Record list:
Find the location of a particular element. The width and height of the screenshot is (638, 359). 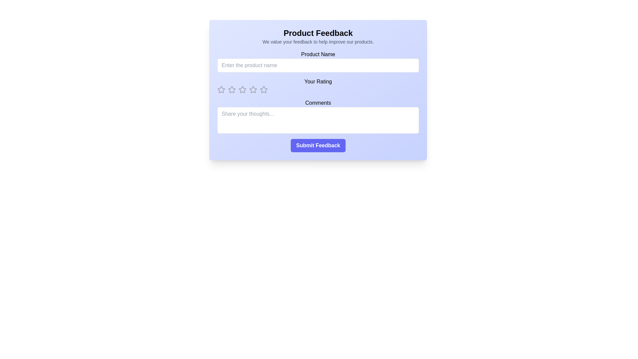

text label displaying 'Comments' located at the top of the form layout, above the textarea field is located at coordinates (318, 103).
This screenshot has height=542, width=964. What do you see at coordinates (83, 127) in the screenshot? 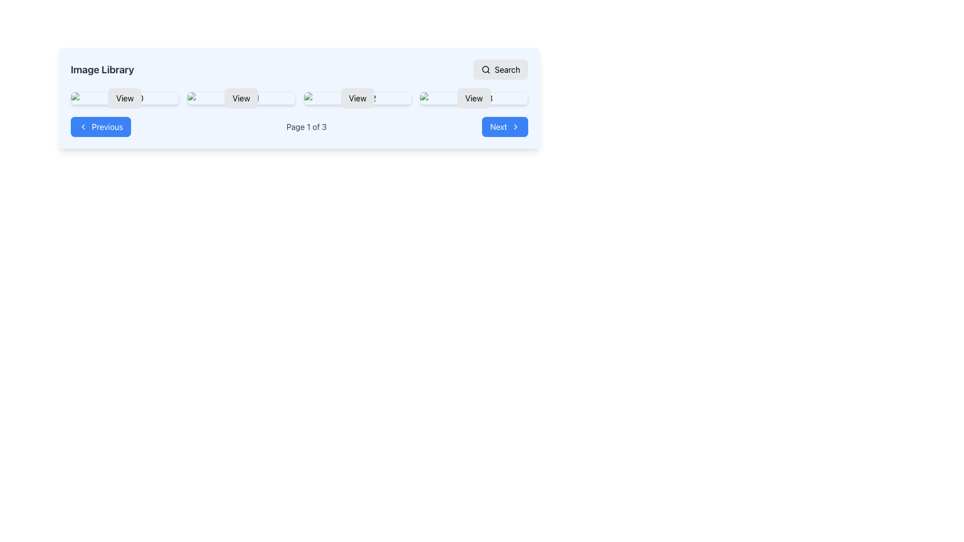
I see `the chevron icon within the blue button labeled 'Previous'` at bounding box center [83, 127].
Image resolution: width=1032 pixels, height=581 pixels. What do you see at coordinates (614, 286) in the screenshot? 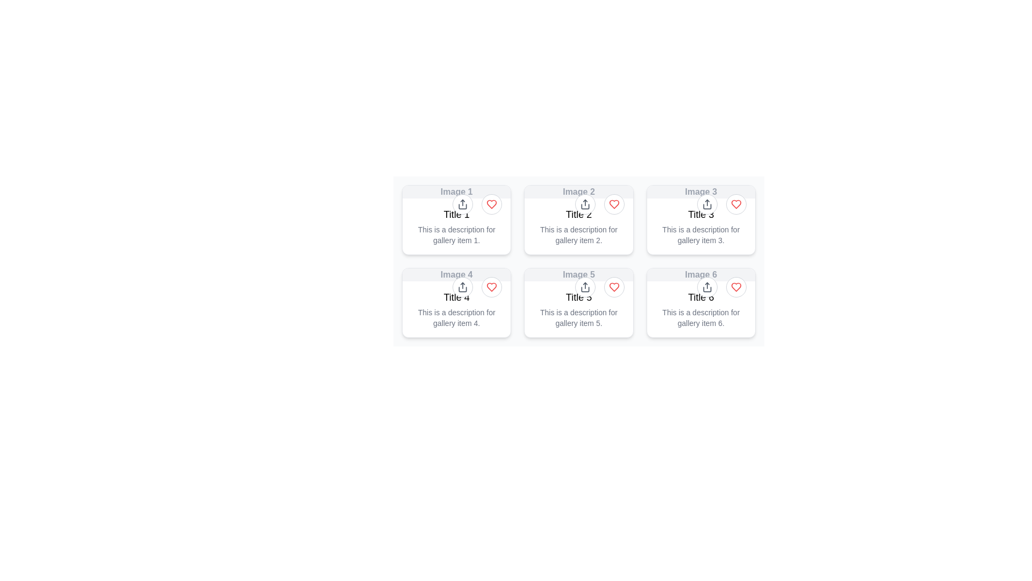
I see `the 'like' button located at the top-right corner of the interactive card labeled 'Image 5 Title 5' to mark the associated content as liked` at bounding box center [614, 286].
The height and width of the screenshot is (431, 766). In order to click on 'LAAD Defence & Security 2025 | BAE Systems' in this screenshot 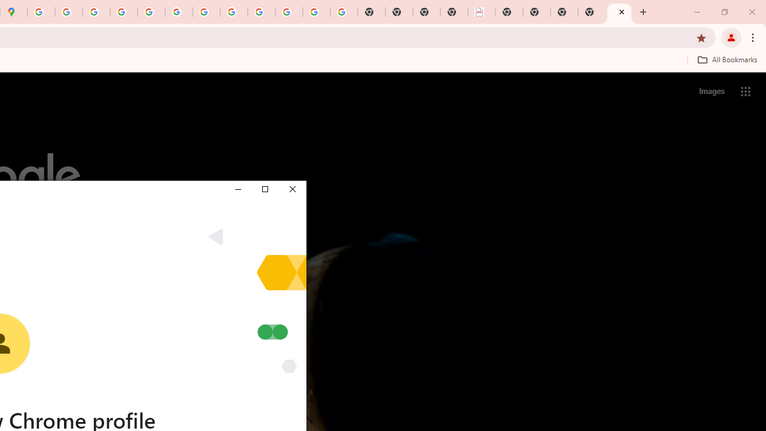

Task statement: Convert the listing above into a numbered list, one line per item, with blank lines left out and the pictures omitted.

Task response:
1. Find the location of a particular element. The width and height of the screenshot is (638, 359). 
2. text label displaying 'Comments' located at the top of the form layout, above the textarea field is located at coordinates (318, 103).
3. This screenshot has height=542, width=964. What do you see at coordinates (83, 127) in the screenshot? 
4. I see `the chevron icon within the blue button labeled 'Previous'` at bounding box center [83, 127].
5. Image resolution: width=1032 pixels, height=581 pixels. What do you see at coordinates (614, 286) in the screenshot? 
6. I see `the 'like' button located at the top-right corner of the interactive card labeled 'Image 5 Title 5' to mark the associated content as liked` at bounding box center [614, 286].
7. The height and width of the screenshot is (431, 766). In order to click on 'LAAD Defence & Security 2025 | BAE Systems' in this screenshot 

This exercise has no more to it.